#### Assignment:
The answer must be an exact transcription of every record.

(Stored records)
::::::::

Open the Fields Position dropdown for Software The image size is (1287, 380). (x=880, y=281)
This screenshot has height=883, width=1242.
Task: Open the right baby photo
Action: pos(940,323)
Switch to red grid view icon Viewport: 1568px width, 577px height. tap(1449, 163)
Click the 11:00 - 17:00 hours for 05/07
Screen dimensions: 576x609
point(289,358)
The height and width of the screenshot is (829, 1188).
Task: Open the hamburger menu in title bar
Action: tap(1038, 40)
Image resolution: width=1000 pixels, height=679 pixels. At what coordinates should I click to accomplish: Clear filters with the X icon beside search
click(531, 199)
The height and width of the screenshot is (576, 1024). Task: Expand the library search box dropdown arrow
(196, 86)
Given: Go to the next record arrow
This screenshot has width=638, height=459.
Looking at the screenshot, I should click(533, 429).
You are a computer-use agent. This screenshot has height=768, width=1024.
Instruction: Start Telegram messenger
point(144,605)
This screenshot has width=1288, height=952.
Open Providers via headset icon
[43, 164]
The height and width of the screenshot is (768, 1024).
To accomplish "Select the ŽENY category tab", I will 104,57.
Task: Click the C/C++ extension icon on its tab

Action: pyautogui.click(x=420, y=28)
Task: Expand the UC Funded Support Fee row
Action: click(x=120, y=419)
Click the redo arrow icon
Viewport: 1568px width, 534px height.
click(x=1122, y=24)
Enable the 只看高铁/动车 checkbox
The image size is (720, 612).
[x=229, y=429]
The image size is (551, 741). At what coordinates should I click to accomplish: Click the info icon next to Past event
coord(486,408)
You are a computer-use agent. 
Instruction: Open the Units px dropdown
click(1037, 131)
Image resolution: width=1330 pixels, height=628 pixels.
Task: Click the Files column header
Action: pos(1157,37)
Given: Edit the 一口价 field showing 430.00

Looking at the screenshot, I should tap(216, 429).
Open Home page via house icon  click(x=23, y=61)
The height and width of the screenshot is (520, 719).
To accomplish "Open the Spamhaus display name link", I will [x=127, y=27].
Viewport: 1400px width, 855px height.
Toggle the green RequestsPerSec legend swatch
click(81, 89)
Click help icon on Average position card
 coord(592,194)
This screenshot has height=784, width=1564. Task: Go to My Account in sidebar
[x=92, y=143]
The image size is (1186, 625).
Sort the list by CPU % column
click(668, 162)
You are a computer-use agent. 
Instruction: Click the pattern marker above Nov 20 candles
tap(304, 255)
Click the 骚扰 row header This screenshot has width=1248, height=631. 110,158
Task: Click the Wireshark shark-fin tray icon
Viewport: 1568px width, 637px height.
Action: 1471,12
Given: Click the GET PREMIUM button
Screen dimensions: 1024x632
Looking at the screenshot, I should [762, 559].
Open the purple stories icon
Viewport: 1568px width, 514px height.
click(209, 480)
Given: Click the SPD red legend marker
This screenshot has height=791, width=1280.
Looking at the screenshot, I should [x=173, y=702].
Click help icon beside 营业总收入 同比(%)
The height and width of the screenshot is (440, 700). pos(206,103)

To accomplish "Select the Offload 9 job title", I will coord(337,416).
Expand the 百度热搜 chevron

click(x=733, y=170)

::::::::

#### Answer area:
Open the Fields Position dropdown for Software The image size is (1287, 380). (x=880, y=281)
This screenshot has height=883, width=1242.
Task: Open the right baby photo
Action: pos(940,323)
Switch to red grid view icon Viewport: 1568px width, 577px height. tap(1449, 163)
Click the 11:00 - 17:00 hours for 05/07
Screen dimensions: 576x609
point(289,358)
The height and width of the screenshot is (829, 1188).
Task: Open the hamburger menu in title bar
Action: tap(1038, 40)
Image resolution: width=1000 pixels, height=679 pixels. At what coordinates should I click to accomplish: Clear filters with the X icon beside search
click(531, 199)
The height and width of the screenshot is (576, 1024). Task: Expand the library search box dropdown arrow
(196, 86)
Given: Go to the next record arrow
This screenshot has width=638, height=459.
Looking at the screenshot, I should click(533, 429).
You are a computer-use agent. This screenshot has height=768, width=1024.
Instruction: Start Telegram messenger
point(144,605)
This screenshot has width=1288, height=952.
Open Providers via headset icon
[43, 164]
The height and width of the screenshot is (768, 1024).
To accomplish "Select the ŽENY category tab", I will 104,57.
Task: Click the C/C++ extension icon on its tab

Action: pyautogui.click(x=420, y=28)
Task: Expand the UC Funded Support Fee row
Action: click(x=120, y=419)
Click the redo arrow icon
Viewport: 1568px width, 534px height.
click(x=1122, y=24)
Enable the 只看高铁/动车 checkbox
The image size is (720, 612).
[x=229, y=429]
The image size is (551, 741). At what coordinates should I click to accomplish: Click the info icon next to Past event
coord(486,408)
You are a computer-use agent. 
Instruction: Open the Units px dropdown
click(1037, 131)
Image resolution: width=1330 pixels, height=628 pixels.
Task: Click the Files column header
Action: pos(1157,37)
Given: Edit the 一口价 field showing 430.00

Looking at the screenshot, I should tap(216, 429).
Open Home page via house icon  click(x=23, y=61)
The height and width of the screenshot is (520, 719).
To accomplish "Open the Spamhaus display name link", I will [x=127, y=27].
Viewport: 1400px width, 855px height.
Toggle the green RequestsPerSec legend swatch
click(81, 89)
Click help icon on Average position card
 coord(592,194)
This screenshot has height=784, width=1564. Task: Go to My Account in sidebar
[x=92, y=143]
The image size is (1186, 625).
Sort the list by CPU % column
click(668, 162)
You are a computer-use agent. 
Instruction: Click the pattern marker above Nov 20 candles
tap(304, 255)
Click the 骚扰 row header This screenshot has width=1248, height=631. 110,158
Task: Click the Wireshark shark-fin tray icon
Viewport: 1568px width, 637px height.
Action: 1471,12
Given: Click the GET PREMIUM button
Screen dimensions: 1024x632
Looking at the screenshot, I should [762, 559].
Open the purple stories icon
Viewport: 1568px width, 514px height.
click(209, 480)
Given: Click the SPD red legend marker
This screenshot has height=791, width=1280.
Looking at the screenshot, I should [x=173, y=702].
Click help icon beside 营业总收入 同比(%)
The height and width of the screenshot is (440, 700). pos(206,103)

To accomplish "Select the Offload 9 job title", I will coord(337,416).
Expand the 百度热搜 chevron

click(x=733, y=170)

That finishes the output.